FW = Forward, MF = Midfielder, GK = Goalkeeper, DF = Defender

==Aftermath==
One month after the play-off final, Pulis was dismissed from his job as the club's manager, amid accusations of gross misconduct on his part, a decision which led to a lengthy and acrimonious court case between him and Scally. The relationship between the two had deteriorated during the 1998–99 season, in particular following an interview with local newspaper Kent Today, which quoted Scally as saying that being a manager was an "easy job". Following the interview, which Scally said misquoted him, the paper's reporters were banned from Priestfield Stadium for more than five years. Pulis brought a case against the club for unfair dismissal and ultimately accepted an out-of-court settlement of .

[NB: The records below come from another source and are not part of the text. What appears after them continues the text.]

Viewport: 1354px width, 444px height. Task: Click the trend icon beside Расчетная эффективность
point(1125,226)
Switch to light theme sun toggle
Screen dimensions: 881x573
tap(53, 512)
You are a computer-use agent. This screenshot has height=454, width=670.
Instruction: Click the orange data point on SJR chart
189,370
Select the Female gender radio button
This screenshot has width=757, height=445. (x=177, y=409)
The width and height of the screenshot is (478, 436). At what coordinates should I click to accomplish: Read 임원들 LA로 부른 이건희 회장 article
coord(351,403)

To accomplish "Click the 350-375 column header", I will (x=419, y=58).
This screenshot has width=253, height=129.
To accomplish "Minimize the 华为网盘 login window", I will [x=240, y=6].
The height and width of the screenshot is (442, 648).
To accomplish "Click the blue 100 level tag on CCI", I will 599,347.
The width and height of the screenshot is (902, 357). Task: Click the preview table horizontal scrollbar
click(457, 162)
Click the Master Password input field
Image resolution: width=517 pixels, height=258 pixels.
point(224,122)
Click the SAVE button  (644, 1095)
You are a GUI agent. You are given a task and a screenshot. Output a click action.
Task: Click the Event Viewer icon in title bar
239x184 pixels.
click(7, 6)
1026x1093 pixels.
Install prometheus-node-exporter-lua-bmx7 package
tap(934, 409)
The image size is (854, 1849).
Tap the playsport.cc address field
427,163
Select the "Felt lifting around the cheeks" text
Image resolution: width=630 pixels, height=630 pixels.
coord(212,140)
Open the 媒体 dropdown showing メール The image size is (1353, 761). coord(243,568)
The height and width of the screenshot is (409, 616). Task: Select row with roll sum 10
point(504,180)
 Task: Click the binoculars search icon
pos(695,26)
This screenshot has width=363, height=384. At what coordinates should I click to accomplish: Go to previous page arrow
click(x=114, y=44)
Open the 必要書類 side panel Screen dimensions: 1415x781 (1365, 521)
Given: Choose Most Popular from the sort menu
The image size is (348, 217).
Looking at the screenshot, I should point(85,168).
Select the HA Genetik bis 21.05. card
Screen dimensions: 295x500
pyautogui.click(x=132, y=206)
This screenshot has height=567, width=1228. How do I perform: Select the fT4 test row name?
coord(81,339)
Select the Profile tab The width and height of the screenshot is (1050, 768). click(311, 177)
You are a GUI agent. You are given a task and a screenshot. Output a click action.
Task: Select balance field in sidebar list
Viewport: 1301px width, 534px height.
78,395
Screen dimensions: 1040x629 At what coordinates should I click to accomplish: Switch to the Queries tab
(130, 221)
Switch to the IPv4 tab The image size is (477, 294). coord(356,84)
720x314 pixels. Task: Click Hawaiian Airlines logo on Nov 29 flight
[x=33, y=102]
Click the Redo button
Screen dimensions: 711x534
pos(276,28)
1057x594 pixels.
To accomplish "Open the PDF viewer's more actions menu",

Peter Taylor was appointed as the club's new manager. Gillingham again challenged for promotion in the 1999–2000 season; on the last day of the regular season, the team had a chance to gain automatic promotion, but lost and instead had to again enter the play-offs. After defeating Stoke City in the semi-finals, Gillingham beat Wigan Athletic in the final to gain promotion to the second tier of the English football league system for the first time in the club's history.